** LEGAL UPDATE **
Based on a court order (a preliminary injunction issued in the case Ramos v. Nielsen), the U.S. government must maintain Temporary Protected Status (TPS) for immigrants from four countries for which it had previously announced an end to TPS: Sudan, Nicaragua, Haiti, and El Salvador; at least until the court can make a final decision on whether the TPS terminations were valid.
Of course, with TPS beneficiaries from these countries not having applied for any actual extension from U.S. Citizenship and Immigration Services (USCIS), their work permits (also called employment authorization documents or EADs) and other documents from USCIS (I-797s, I-94s) proving status in the U.S. will show an old expiration date.

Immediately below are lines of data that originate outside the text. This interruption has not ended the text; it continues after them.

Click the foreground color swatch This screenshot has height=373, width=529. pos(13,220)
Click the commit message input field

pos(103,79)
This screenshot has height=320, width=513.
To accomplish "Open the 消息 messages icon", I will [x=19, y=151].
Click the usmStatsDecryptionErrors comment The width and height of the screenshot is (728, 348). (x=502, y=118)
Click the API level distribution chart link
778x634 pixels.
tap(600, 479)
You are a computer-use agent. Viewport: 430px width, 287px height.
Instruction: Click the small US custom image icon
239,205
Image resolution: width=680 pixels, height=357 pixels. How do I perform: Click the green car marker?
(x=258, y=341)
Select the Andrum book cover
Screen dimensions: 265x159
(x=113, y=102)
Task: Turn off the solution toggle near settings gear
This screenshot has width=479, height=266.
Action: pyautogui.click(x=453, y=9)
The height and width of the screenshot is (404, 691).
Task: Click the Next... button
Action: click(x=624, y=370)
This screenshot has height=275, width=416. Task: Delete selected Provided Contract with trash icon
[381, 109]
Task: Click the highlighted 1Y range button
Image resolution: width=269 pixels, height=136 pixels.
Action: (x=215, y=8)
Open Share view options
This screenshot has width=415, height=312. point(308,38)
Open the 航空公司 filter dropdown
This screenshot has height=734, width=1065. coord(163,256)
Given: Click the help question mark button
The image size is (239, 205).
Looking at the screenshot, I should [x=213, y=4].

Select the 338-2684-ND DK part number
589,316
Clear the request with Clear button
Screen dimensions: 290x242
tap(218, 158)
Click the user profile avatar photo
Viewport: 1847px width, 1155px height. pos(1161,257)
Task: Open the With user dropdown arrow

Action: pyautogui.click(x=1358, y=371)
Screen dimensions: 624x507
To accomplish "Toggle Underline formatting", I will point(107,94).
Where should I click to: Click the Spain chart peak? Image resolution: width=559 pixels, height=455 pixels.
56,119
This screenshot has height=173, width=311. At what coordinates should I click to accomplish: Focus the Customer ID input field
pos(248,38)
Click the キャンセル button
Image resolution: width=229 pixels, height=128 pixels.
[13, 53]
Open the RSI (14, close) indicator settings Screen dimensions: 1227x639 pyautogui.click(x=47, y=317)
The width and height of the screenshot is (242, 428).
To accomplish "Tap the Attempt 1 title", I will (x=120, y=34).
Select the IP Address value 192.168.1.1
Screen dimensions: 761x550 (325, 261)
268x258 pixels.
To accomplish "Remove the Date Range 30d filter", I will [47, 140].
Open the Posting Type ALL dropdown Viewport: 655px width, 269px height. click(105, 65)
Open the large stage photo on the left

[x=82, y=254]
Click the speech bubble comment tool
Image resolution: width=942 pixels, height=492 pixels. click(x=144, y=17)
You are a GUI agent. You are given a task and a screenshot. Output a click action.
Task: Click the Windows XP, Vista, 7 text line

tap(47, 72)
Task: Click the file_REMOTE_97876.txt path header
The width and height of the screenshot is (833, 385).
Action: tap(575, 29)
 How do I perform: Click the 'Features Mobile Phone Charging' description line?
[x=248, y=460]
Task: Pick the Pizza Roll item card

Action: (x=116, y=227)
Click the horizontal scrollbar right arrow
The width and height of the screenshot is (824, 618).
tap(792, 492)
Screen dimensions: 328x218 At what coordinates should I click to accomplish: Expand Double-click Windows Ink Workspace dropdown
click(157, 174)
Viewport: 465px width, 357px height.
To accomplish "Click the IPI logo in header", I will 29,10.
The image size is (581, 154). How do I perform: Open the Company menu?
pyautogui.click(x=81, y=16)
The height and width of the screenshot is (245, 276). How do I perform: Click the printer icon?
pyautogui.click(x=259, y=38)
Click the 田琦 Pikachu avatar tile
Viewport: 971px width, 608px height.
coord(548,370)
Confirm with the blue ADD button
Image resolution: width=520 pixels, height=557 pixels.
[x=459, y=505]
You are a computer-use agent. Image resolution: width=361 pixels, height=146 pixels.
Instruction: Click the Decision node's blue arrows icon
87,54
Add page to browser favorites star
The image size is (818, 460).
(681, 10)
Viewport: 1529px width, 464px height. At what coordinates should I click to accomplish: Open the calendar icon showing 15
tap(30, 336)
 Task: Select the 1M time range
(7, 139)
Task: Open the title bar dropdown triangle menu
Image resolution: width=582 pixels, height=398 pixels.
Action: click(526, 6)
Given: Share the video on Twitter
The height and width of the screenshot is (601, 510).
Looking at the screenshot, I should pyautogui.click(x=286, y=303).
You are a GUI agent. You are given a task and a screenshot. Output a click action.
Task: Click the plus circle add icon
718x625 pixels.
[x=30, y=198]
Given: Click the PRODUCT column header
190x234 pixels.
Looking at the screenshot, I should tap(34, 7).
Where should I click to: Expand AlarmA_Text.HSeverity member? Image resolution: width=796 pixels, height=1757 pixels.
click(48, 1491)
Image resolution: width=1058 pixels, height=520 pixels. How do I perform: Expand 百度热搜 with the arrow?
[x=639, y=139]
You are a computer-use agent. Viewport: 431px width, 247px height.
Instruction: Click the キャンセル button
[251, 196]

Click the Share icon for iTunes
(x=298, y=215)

In response to this issue, USCIS announced in the March 1, 2019 Federal Register that no action by TPS holders is needed. The documents are automatically extended through the January date.
If you need to prove your status in the U.S. or your right to work, you should use your old documents in combination with a copy of the above Federal Register notice.
Beware: If further court action takes place before January of 2020 and the U.S. government is allowed to end TPS after all, this automatic extension will end early. See After TPS Expires, What Are My Immigration Options?
Also realize that, if you do anything to make you personally ineligible for TPS, it can be taken away.